- Born: 11 January 1892 Lansing, Michigan, United States
- Died: 15 July 1988 (aged 96) Preston, Ontario, Canada
- Branch: Flying service
- Service years: 1915 - 1918
- Rank: Flight lieutenant
- Unit: 1 Wing RNAS, No. 8 Squadron RNAS
- Awards: Distinguished Service Cross, French Croix de Guerre
- Other work: Civilian inspector and auditor of RCAF during World War II

= Edward Grange =

Flight Lieutenant Edward Rochfort Grange was a World War I flying ace credited with five aerial victories. His postwar career included success as a businessman, and a return to aviation as a civilian inspector and auditor for the Royal Canadian Air Force during World War II.

Grange graduated from the American Curtiss Flying School in September 1915 and joined the Royal Naval Air Service. He served in 1 Wing on the French coast, and scored his first victory there by destroying a seaplane on 25 September 1916. He moved on to 8 Naval Squadron. On 4 January 1917, while flying Sopwith Pup no. N1594, he destroyed an Albatros D.II and drove two others down out of control. Three days later, he sent another D.II down out of control, but was wounded in the process. He was returned to England, and served as an instructor for the rest of the war.

==Honors and awards==
Distinguished Service Cross (DSC)

Flight Lieut. Edward Rochfort Grange, R.N.A.S.

For conspicuous gallantry and skill on several occasions in successfully attacking and bringing down hostile machines, particularly on 4 January 1917, when during one flight he had three separate engagements with hostile machines, all of which were driven down out of control.

On 5 January 1917, lie attacked three hostile machines, one of which was driven down in a nose-dive.
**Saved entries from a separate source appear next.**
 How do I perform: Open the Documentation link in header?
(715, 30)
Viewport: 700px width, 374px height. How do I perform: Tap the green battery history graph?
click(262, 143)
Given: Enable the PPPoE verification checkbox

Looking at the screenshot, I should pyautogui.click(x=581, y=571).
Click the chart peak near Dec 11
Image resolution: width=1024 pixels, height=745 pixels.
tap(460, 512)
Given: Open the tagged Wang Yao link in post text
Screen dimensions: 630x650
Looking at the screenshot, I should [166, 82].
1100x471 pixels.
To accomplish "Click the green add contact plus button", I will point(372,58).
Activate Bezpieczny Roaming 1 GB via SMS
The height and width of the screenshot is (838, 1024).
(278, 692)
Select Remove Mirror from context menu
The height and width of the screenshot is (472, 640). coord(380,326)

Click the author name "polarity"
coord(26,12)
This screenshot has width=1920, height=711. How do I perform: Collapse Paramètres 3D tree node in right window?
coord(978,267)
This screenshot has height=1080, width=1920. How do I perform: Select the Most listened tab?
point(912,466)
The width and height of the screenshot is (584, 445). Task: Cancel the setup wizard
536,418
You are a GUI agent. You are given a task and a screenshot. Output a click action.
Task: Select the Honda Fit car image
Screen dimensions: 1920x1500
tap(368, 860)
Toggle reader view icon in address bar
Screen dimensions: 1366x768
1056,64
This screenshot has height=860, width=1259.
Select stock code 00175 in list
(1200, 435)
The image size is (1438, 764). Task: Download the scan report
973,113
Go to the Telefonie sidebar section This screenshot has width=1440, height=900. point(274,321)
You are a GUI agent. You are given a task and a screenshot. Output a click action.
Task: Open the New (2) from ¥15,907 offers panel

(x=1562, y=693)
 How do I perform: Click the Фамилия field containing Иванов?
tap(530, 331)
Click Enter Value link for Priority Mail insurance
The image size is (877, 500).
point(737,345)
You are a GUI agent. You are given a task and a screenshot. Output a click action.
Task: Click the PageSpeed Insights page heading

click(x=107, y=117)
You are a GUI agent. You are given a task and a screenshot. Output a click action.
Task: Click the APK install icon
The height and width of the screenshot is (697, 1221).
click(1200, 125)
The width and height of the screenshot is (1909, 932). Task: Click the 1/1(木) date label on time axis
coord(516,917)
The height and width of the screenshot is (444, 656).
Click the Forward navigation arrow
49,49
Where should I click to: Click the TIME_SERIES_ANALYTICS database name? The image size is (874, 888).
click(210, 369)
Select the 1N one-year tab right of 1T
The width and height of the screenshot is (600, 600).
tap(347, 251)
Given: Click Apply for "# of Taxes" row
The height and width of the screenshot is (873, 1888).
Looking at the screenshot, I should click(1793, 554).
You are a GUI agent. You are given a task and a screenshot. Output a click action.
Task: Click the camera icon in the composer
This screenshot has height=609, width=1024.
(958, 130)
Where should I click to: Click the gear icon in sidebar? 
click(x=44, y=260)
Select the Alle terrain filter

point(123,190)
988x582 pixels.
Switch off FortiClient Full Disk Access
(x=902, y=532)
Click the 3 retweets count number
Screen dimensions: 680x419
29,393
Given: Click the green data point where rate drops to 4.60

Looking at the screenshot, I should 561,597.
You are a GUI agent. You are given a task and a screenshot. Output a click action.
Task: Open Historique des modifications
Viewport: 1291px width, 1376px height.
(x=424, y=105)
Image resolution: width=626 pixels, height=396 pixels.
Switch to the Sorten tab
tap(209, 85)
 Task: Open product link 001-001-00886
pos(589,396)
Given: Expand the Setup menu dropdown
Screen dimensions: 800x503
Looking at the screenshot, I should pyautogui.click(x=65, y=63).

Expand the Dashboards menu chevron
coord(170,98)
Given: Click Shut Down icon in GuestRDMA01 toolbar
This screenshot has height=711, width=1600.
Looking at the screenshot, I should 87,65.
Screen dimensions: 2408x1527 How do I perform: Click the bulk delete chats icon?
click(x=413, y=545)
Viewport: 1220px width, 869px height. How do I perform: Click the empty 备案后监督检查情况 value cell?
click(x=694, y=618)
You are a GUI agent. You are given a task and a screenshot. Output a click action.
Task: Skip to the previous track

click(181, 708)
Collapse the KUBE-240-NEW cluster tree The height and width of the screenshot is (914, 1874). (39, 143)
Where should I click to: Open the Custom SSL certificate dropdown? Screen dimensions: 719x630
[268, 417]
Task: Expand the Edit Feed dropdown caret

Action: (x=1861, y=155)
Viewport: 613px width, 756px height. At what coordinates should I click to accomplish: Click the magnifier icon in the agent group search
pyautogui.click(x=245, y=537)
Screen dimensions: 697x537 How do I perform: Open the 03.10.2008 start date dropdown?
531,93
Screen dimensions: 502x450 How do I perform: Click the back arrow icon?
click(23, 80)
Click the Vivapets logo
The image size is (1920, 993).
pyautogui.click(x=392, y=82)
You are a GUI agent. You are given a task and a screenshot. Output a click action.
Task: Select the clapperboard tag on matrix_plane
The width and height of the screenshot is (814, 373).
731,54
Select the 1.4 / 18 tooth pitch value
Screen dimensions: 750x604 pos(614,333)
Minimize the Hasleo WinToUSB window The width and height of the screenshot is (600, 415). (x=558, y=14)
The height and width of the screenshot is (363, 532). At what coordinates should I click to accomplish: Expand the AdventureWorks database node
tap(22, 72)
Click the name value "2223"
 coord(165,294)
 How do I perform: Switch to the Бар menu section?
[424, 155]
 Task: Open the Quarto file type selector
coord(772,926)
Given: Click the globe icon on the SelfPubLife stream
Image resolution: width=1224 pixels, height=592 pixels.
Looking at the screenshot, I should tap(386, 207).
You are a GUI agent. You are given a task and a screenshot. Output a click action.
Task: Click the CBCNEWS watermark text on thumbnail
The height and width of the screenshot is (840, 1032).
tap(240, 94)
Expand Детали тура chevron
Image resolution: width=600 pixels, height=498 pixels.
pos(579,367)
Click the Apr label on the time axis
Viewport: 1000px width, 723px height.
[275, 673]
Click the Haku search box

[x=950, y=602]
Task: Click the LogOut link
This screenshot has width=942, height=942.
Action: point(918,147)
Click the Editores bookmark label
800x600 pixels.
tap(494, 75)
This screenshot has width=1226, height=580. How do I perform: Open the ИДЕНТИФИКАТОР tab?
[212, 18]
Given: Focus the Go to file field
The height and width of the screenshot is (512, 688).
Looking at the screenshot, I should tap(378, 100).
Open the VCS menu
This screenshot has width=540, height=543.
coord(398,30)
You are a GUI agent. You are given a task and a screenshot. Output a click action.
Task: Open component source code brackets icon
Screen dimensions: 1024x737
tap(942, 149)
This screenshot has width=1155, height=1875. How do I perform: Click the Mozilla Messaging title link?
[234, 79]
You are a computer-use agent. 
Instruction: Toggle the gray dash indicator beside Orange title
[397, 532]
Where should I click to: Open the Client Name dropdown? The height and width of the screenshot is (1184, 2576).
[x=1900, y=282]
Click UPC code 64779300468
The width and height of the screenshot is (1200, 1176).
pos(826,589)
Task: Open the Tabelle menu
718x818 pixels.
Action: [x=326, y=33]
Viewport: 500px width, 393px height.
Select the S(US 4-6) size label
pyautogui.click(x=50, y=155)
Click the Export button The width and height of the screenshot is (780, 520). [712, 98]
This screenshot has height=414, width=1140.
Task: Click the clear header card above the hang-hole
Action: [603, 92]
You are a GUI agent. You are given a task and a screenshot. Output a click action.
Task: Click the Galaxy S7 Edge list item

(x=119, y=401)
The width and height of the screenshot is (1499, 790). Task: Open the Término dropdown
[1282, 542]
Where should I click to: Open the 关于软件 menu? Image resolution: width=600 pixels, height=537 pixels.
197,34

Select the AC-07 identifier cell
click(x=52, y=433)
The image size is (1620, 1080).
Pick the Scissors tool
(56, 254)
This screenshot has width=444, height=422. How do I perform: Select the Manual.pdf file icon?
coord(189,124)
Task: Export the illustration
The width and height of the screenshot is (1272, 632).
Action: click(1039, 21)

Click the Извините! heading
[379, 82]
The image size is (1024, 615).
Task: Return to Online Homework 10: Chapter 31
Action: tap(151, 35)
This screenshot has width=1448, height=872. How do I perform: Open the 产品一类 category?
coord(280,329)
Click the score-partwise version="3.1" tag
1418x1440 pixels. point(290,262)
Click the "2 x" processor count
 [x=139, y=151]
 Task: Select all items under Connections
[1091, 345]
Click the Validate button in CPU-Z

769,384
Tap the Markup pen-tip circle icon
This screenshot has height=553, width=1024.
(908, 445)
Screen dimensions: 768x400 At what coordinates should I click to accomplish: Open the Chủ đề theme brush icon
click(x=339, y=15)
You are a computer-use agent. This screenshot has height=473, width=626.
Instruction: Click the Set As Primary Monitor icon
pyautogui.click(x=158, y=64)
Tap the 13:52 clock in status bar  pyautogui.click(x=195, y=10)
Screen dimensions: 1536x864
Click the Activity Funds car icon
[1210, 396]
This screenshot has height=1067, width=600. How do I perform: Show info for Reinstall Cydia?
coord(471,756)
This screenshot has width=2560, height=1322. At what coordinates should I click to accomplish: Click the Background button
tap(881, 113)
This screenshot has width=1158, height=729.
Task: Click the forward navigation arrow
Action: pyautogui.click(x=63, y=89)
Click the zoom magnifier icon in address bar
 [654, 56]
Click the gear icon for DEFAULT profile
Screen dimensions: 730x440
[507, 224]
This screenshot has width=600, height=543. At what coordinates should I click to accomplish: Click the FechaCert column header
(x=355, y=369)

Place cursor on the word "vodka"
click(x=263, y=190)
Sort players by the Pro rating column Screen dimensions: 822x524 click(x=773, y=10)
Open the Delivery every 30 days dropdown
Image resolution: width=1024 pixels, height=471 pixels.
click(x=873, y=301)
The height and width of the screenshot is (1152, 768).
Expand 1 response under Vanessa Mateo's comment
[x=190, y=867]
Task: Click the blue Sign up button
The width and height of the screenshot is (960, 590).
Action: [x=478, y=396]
On 7 January 1917, after having driven down one hostile machine, he observed two other enemy aircraft attacking one of our scouts. He was on the way to its assistance when he was attacked by a third hostile scout. He was hit in the shoulder by a bullet from this machine, but landed his aeroplane safely in an aerodrome on our side of the lines. Supplement to the London Gazette, 16 February 1917 (29947/1648)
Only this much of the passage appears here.